(Beginning of DATA TO EXAMINE)

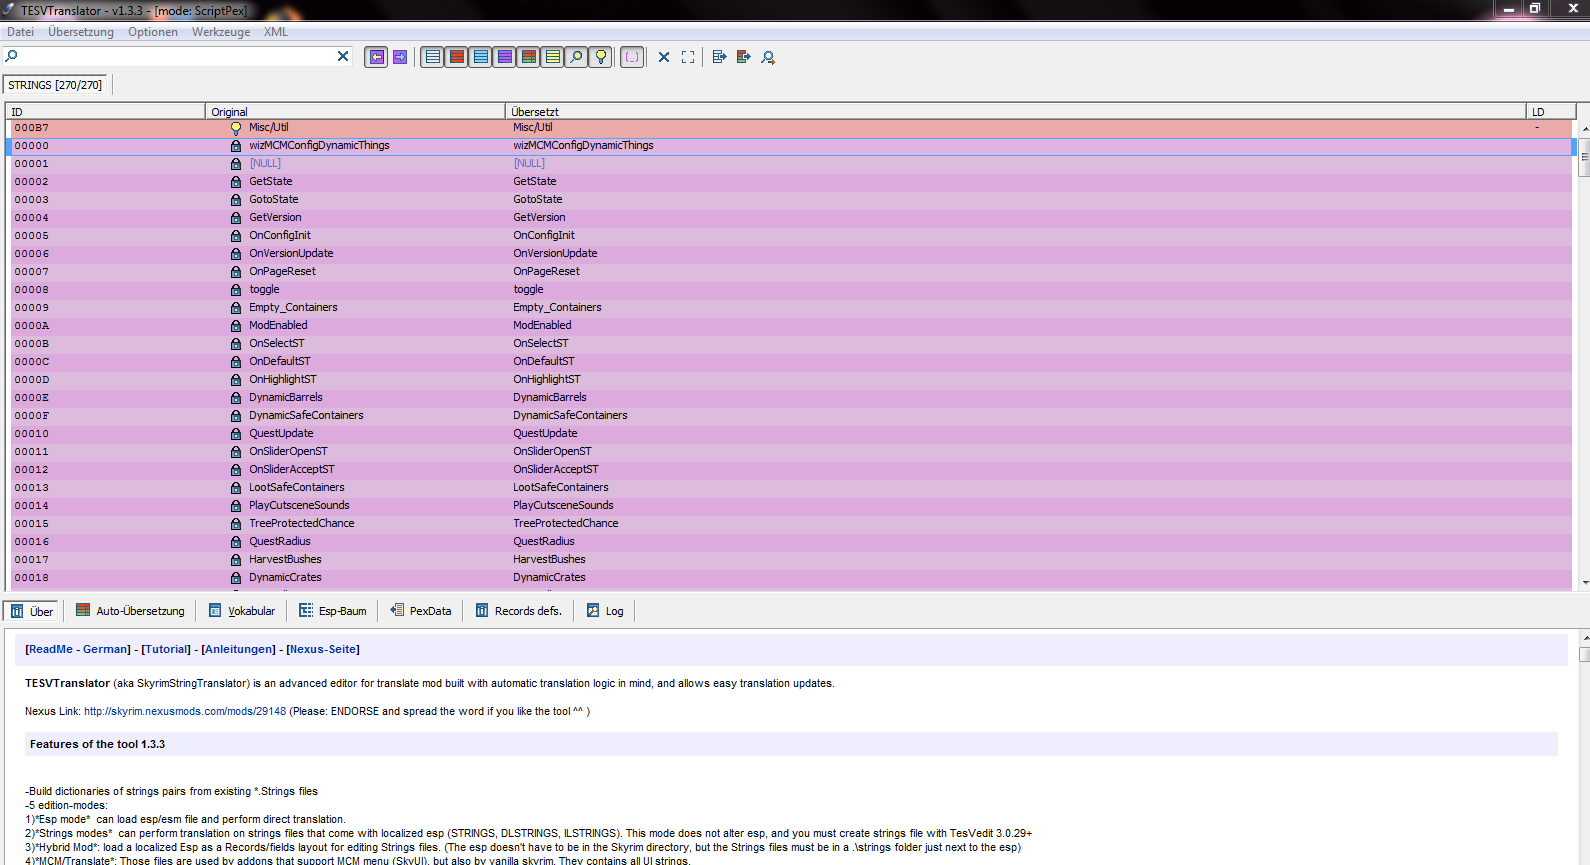Open the Übersetzung menu

[81, 32]
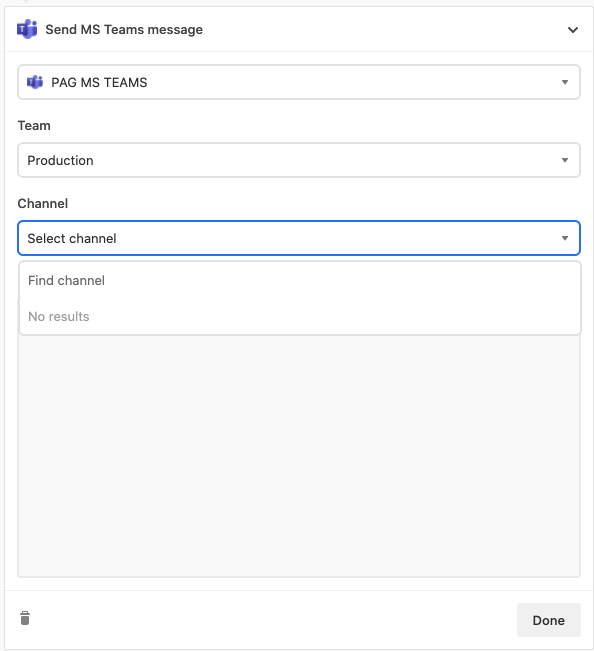Viewport: 594px width, 651px height.
Task: Click the PAG MS TEAMS account name text
Action: (x=99, y=82)
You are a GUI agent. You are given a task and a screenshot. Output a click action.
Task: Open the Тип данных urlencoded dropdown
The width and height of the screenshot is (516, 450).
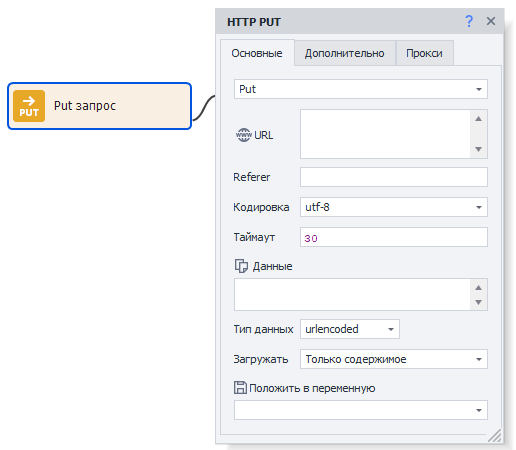(x=350, y=329)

(End of DATA TO EXAMINE)

=== DESCRIPTION OF THE TASK ===
Leaving out every picture, transcribe exactly the lines from the line that contains "Task: Open the Тип данных urlencoded dropdown" through the final line of the entries above.

=== EXERCISE SOLUTION ===
Task: Open the Тип данных urlencoded dropdown
The width and height of the screenshot is (516, 450).
(x=350, y=329)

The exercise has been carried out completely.